Thursday, May 22, 2008
When one of the Democratic Party's most astute strategists this week criticized John McCain for attacking Barack Obama's desire to engage Iran's President Mahmoud Ahmadinejad, I asked what the Republican presidential candidate ought to talk about in this campaign. "Health care and the economy," he replied. That is a sure formula for Democratic victory, but it is one that McCain's campaign rejects.
Obama embraced that formula once it became clear that he would best Hillary Clinton for the Democratic nomination. He began pounding McCain for seeking the third term of George W. Bush. At the same time, Obama implores McCain in the interest of "one nation" and "one people" not to attack him. The shorthand, widely repeated by the news media, is that the Republican candidate must not "Swift boat" Obama. That amounts to unilateral political disarmament by McCain.
McCain is not about to disarm. His campaign has no intention of fighting this battle on Democratic turf. During the more than five months ahead, Republicans will explore the mindset of this young man who is a stranger to most Americans. That includes his association with the Chicago leftist William Ayers, who has remained unrepentant about his violent role as a 1960s radical. This will not be popular with McCain's erstwhile admirers in the mainstream news media, but America has not heard the last of Bill Ayers in this campaign.
Indicating what lies ahead is the McCain campaign's plan to bring in Tim Griffin, a protege of Karl Rove, who is a leading practitioner of opposition research -- digging up derogatory information about opponents. Although final arrangements have not been pinned down, Griffin would work at the Republican National Committee, as he did in Bush's 2004 re-election campaign.
It is an article of Democratic faith that John Kerry would have been elected president had not Republicans undermined public confidence in his leadership and integrity by assailing his performance as a Swift boat commander in Vietnam. McCain, idolized by much of the news media in 2000 as the potential Bush slayer, is now stigmatized as adopting not only his former intraparty adversary's policies but also his tactics.
Simultaneously, with Clinton no longer around to worry about, Obama deplores "the failed policies that John McCain wants to double down on." He is relentless in pressing home that point. Last Saturday, in Roseburg, Ore.: "If you agree we've had a great foreign policy over the last four or eight years, then you should vote for John McCain. … (He) wants to give you the failed Bush health-care policy for another four years." On Monday, in Billings, Mont.: "John McCain has decided to run for George Bush's third term."
While on this attack, Obama rails against any responsive fire from McCain. He has lashed out against criticism of his declared willingness to sit down with Ahmadinejad and Cuba's Raul Castro. McCain's strategists are infuriated by prestigious political reporters and commentators whom they see supporting Obama's position. Time columnist Joe Klein turned up in Savannah, Ga., Monday for McCain's press conference, declaring that McCain had misrepresented Obama as proposing unconditional talks with the Iranian president. After asserting that "I've done some research" and "also checked with the Obama campaign," Klein said Obama "never mentioned Ahmadinejad directly by name. He did say he would negotiate with the leaders."

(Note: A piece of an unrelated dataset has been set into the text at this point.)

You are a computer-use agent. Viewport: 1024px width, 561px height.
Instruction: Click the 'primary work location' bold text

In fact, Obama has repeatedly been questioned specifically about Ahmadinejad. At a press conference in New York last September, Obama was asked whether he still would meet with Ahmadinejad. He replied: "Yeah ... I find many of President Ahmadinejad's statements odious. ... But we should never fear to negotiate." In November on NBC's "Meet the Press," he defended "a conversation with somebody like Ahmadinejad."

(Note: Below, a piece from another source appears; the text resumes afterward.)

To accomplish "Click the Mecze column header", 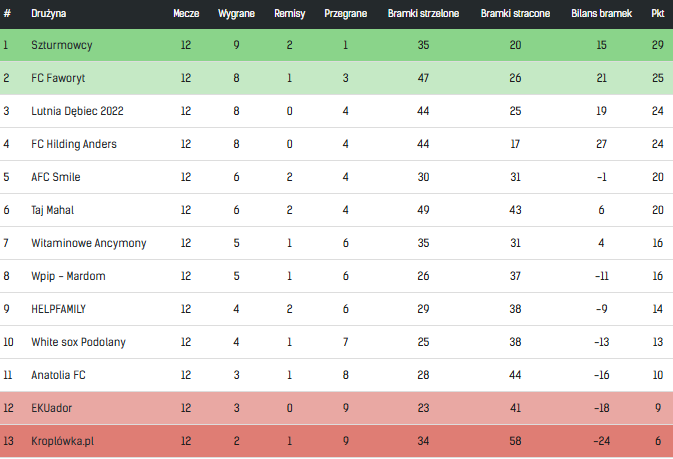I will [186, 13].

The debate over such "a conversation" was heightened by Bush's speech last week to the Israeli Knesset, suggesting "appeasement" by Obama. The White House has privately informed the McCain campaign it had no intention of leaping into presidential politics, but Obama's defensive response enabled him again to link McCain with Bush. Although the Republican candidate would like the unpopular president to get offstage politically, McCain is not about to run a campaign about health care mandates and home foreclosures.